Dotate di capacità progettuale nella gestione dei compiti di cura che resta precluse ad altre donne, possono optare per più soluzioni integrando il servizio pubblico con quello privato. “Le aziende sono il luogo in cui i genitori passano la maggior parte del loro tempo: la possibilità di offrire soluzioni di welfare o iniziative spontanee a sostegno della genitorialità dà alle imprese la possibilità di rivestire un ruolo sociale molto importante”, sottolinea Colombo. “Credo che abbiano davvero l’opportunità di essere protagoniste di questo sostegno”.

 

I servizi di welfare che fanno la differenza

 

Secondo il Welfare Index, il Nord Est è al primo posto della classifica nazionale per percentuale di aziende attive per il welfare aziendale, con il 51,2% di Piccole e medie imprese (PMI) che coprono almeno quattro delle aree interessate dalla classificazione contro una media nazionale del 45,9%.

 

I risultati del rapporto 2019 evidenziano che il tasso di iniziativa nel Nord Est è quasi sempre superiore alla media italiana in tutte le 12 aree del welfare esaminate, con particolare attenzione proprio agli ambiti di conciliazione vita-lavoro e sostegno ai genitori (45,9%), oltre che ai settori della sanità integrativa (43%) e dei servizi di assistenza, come check up e prevenzione (17,2%).

 

Le PMI del Nord Est si distinguono inoltre per un’elevata proattività: ben il 71,7% porta avanti iniziative di welfare aggiuntive a quelle previste dai Contratti collettivi nazionali di lavoro, contro una media nazionale del 66,2%.
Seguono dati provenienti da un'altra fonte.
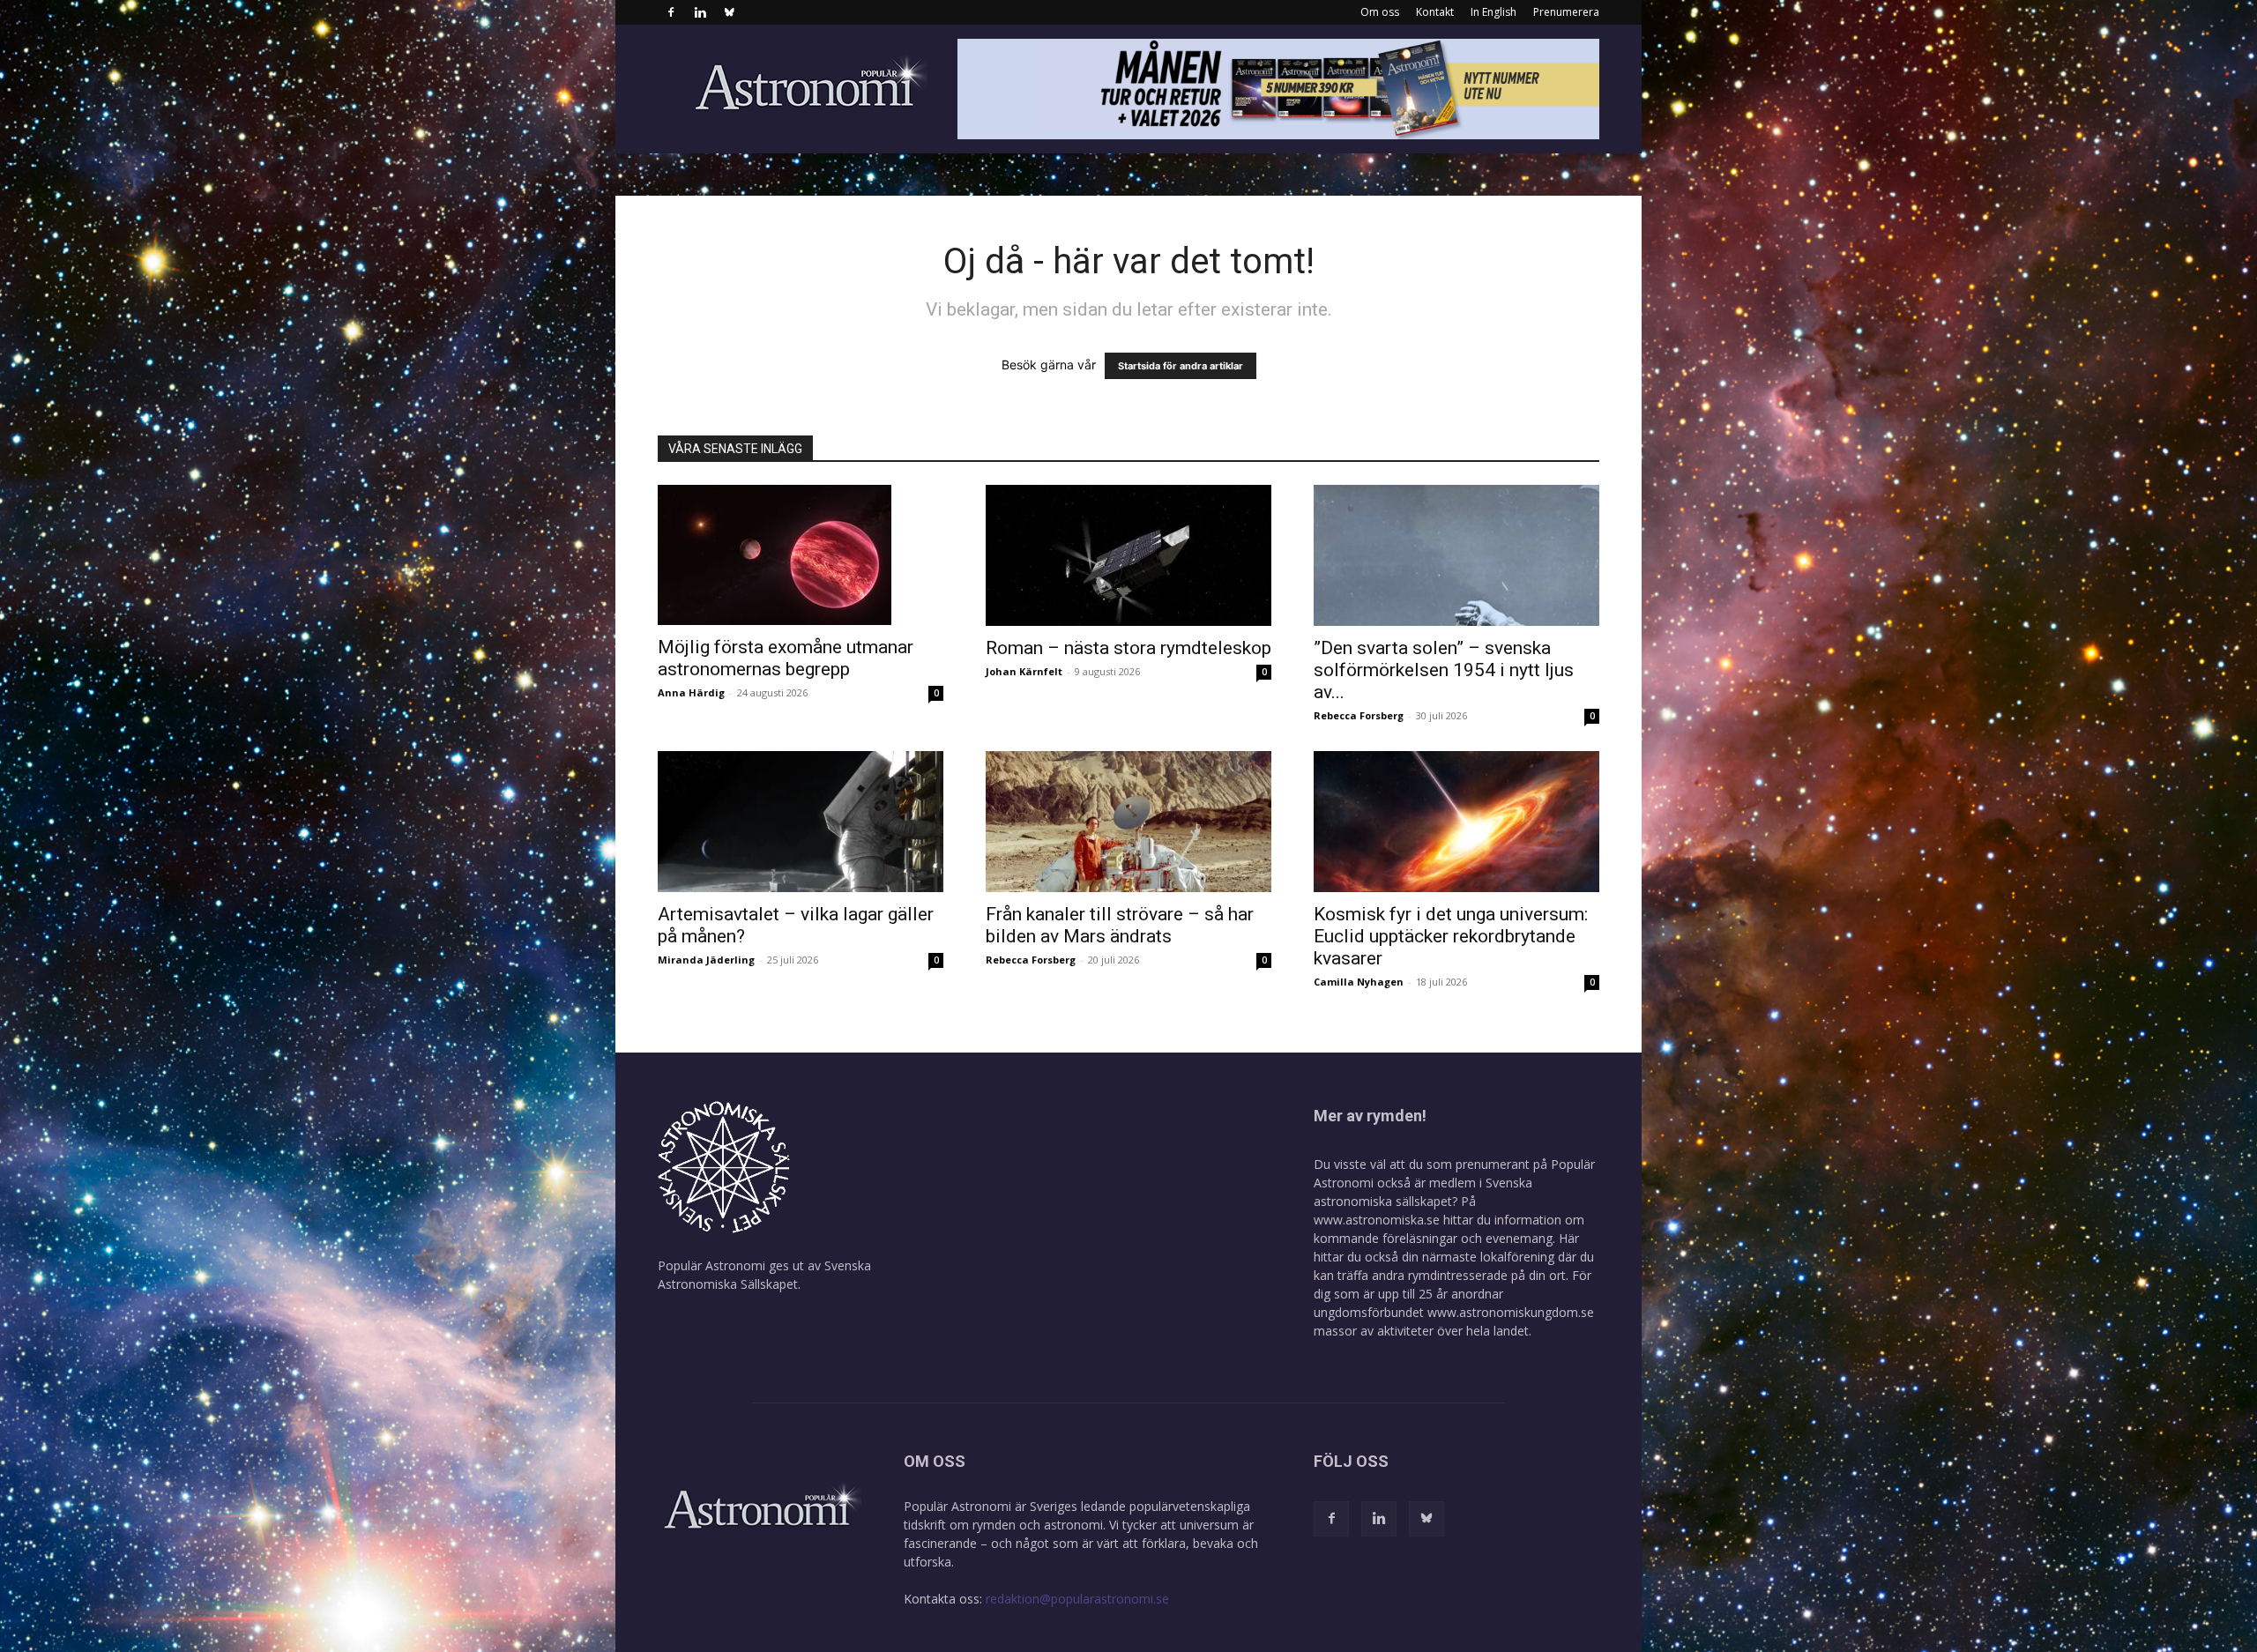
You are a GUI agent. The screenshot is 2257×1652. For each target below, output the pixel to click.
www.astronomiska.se (1377, 1219)
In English (1493, 11)
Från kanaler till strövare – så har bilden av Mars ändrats (1120, 925)
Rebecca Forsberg (1359, 715)
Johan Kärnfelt (1024, 671)
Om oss (1379, 11)
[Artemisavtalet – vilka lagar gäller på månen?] (800, 821)
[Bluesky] (729, 12)
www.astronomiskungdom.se (1510, 1312)
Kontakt (1435, 11)
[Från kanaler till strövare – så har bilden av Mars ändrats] (1128, 821)
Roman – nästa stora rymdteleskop (1128, 648)
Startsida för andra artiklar (1180, 366)
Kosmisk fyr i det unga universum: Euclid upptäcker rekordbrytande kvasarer (1451, 936)
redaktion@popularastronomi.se (1077, 1598)
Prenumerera (1566, 11)
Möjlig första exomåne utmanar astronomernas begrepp (785, 658)
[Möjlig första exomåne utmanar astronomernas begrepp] (800, 555)
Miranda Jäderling (706, 959)
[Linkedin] (700, 12)
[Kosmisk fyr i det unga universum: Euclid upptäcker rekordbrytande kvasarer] (1456, 821)
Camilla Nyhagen (1359, 981)
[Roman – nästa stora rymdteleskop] (1128, 555)
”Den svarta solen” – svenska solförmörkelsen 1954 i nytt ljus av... (1444, 670)
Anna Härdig (691, 692)
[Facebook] (671, 12)
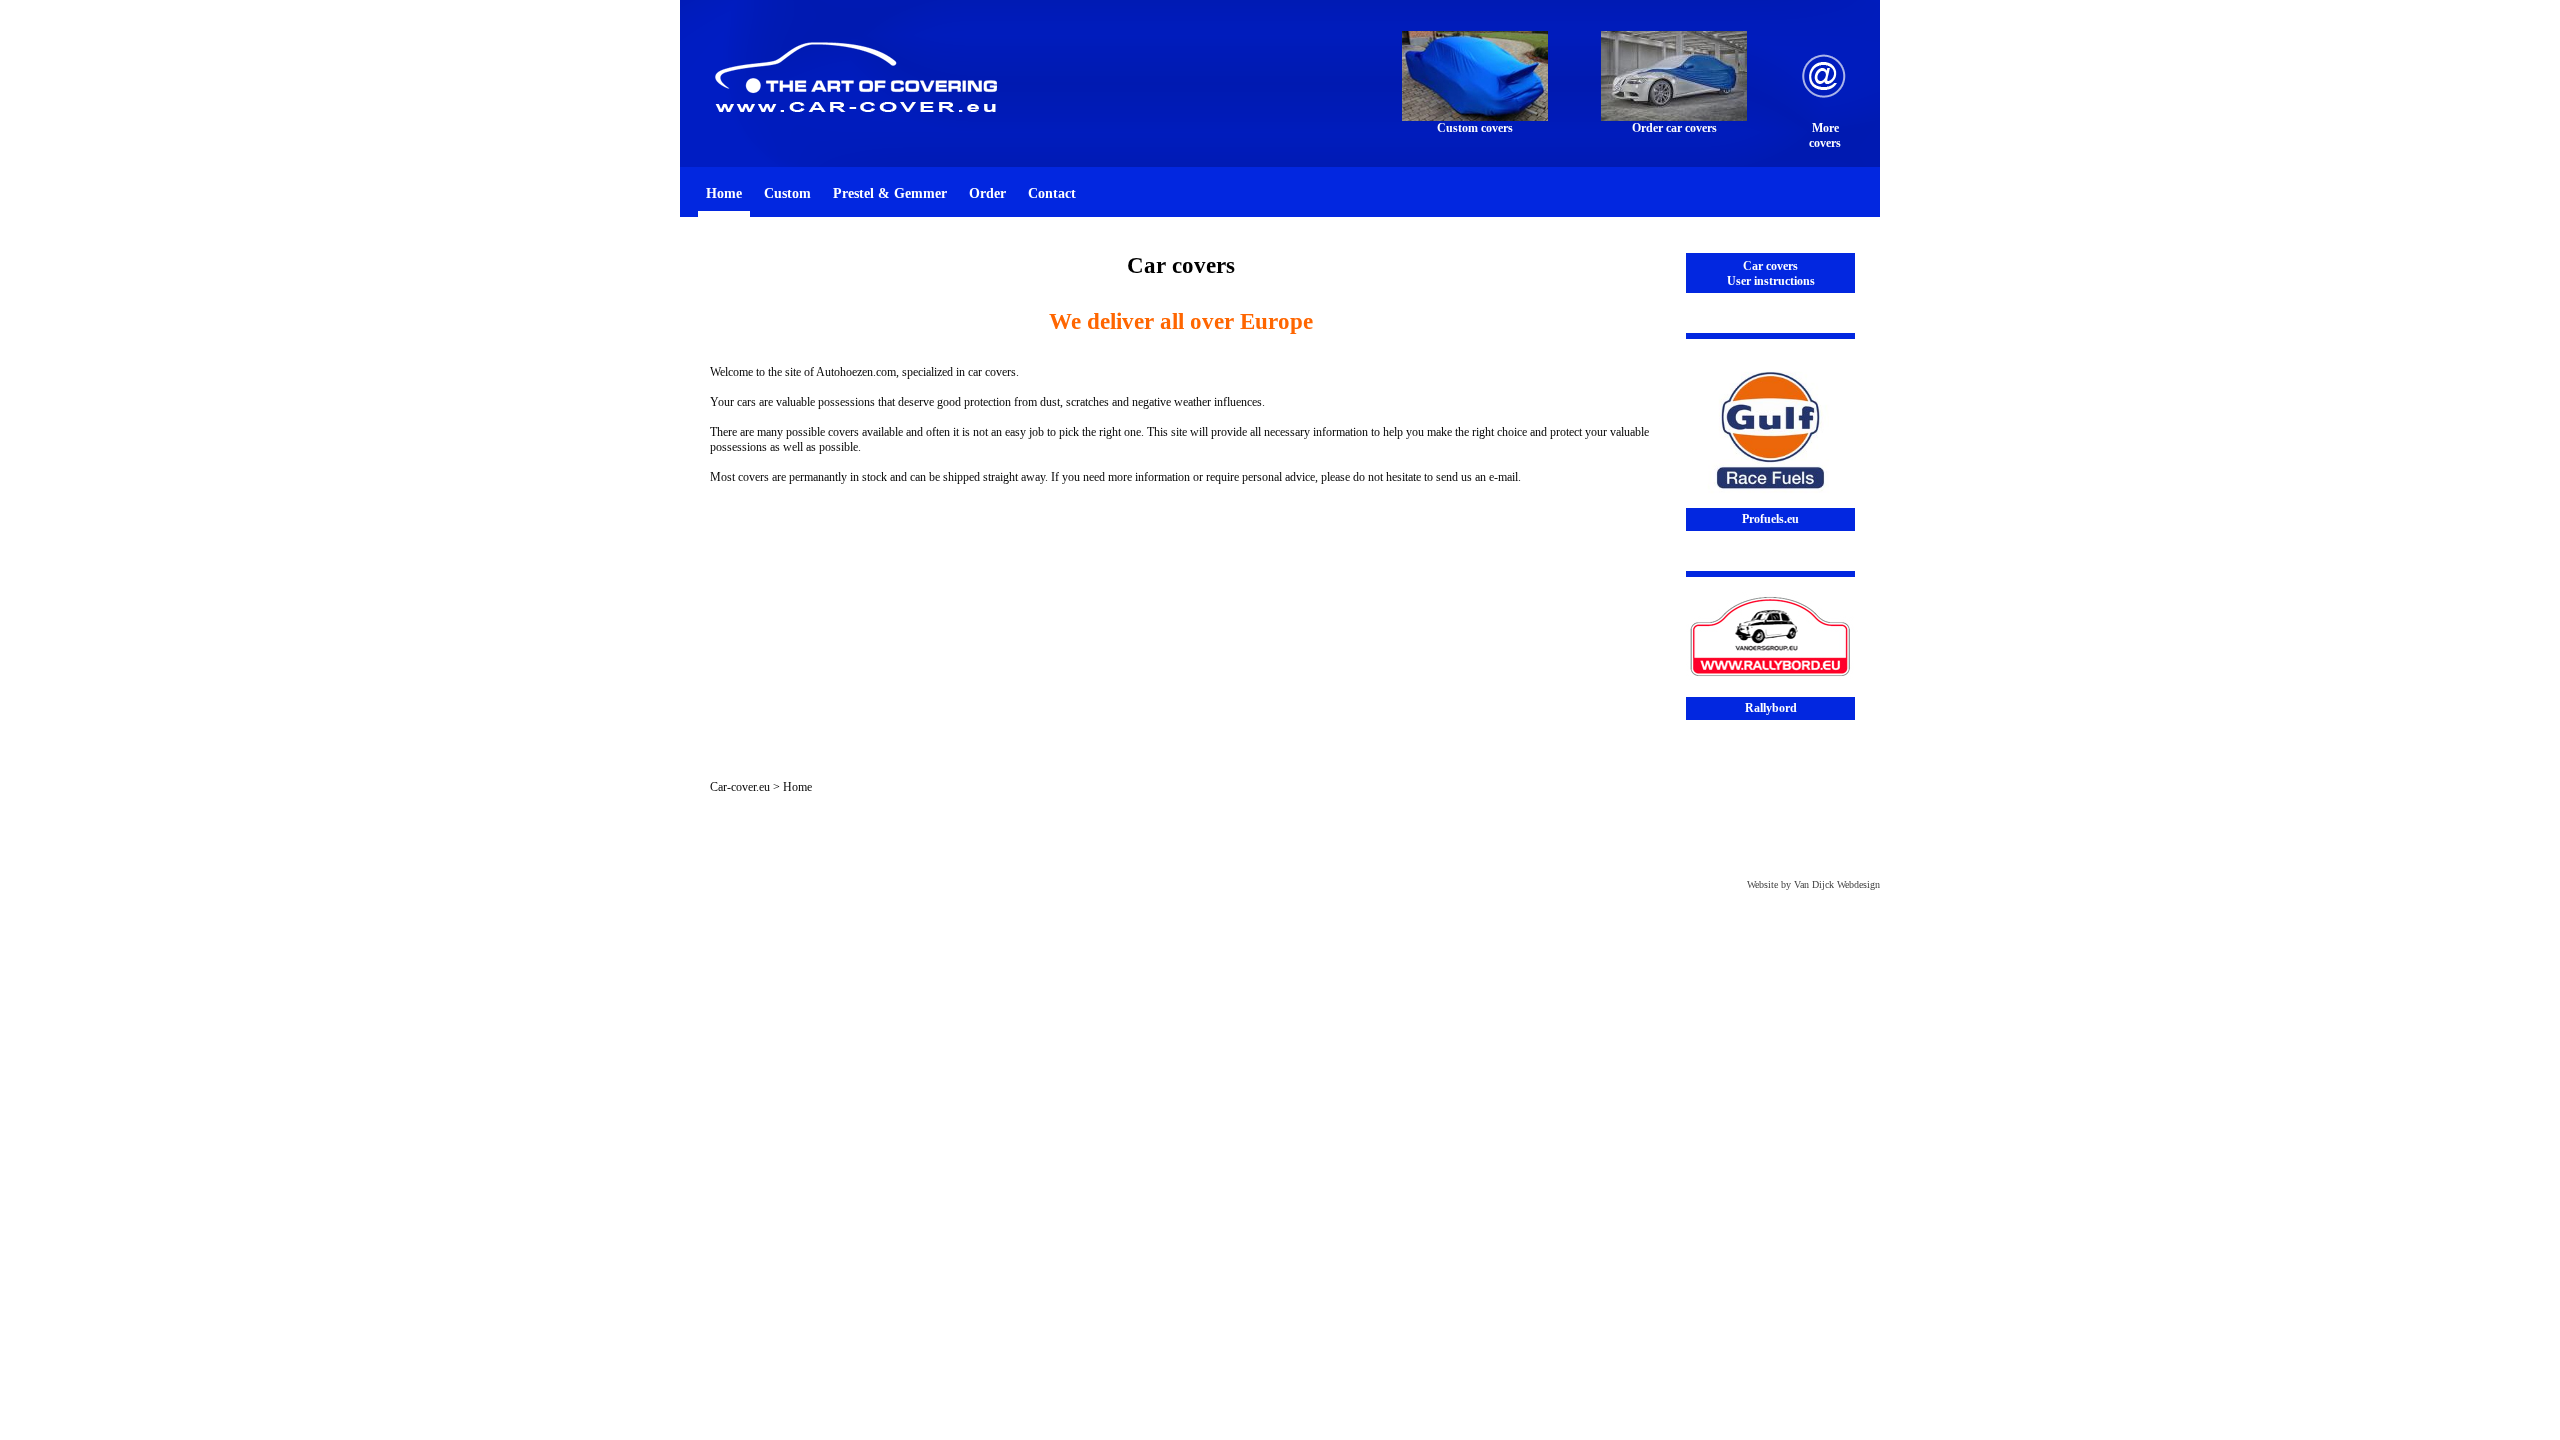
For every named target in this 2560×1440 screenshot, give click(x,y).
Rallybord (1771, 708)
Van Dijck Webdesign (1837, 884)
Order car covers (1674, 128)
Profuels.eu (1770, 519)
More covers (1825, 135)
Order (987, 193)
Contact (1052, 193)
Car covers (1181, 265)
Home (724, 193)
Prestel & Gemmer (890, 193)
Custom (787, 193)
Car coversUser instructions (1771, 273)
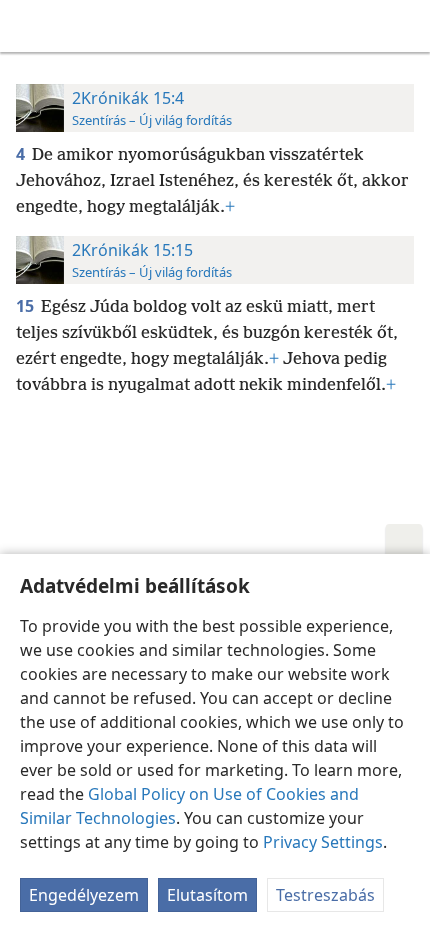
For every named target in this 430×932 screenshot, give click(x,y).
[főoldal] (30, 26)
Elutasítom (207, 895)
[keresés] (405, 26)
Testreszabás (325, 895)
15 (26, 306)
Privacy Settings (323, 842)
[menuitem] (30, 26)
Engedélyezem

Ma quali servizi fanno davvero la differenza? Non si tratta solo di aiutare i genitori nei primi anni di vita del bambino, ma di accompagnarli in un percorso complessivo. “C’è bisogno di colmare la sensazione di essere soli nel gestire i propri figli”, spiega l’ideatrice di Mastermamma.it.

 

“Sta emergendo in particolare un trend di richieste di supporto anche da parte dei genitori che hanno figli adolescenti: la nostra generazione sta crescendo figli che sviluppano modelli di vita e di relazioni completamente diversi rispetto a quelli che conoscevamo e i genitori si sentono soli ad affrontare il cambiamento. Il supporto occorre non solo alla maternità, ma anche a questa seconda delicata fase della vita”.

 

In questo le aziende possono giocare un ruolo importante, mettendo a disposizione flessibilità sul lavoro, supporto di carattere scientifico e forme di coaching che offrano mezzi e conoscenze per affrontare il difficile mestiere del genitore. “Si sente la mancanza di attori che concretamente lavorino nel sociale”, conclude Colombo. “Le aziende sono abituate alla concretezza e sanno comprendere i problemi delle loro persone: possono agire in modo veloce e dare un risultato immediato”.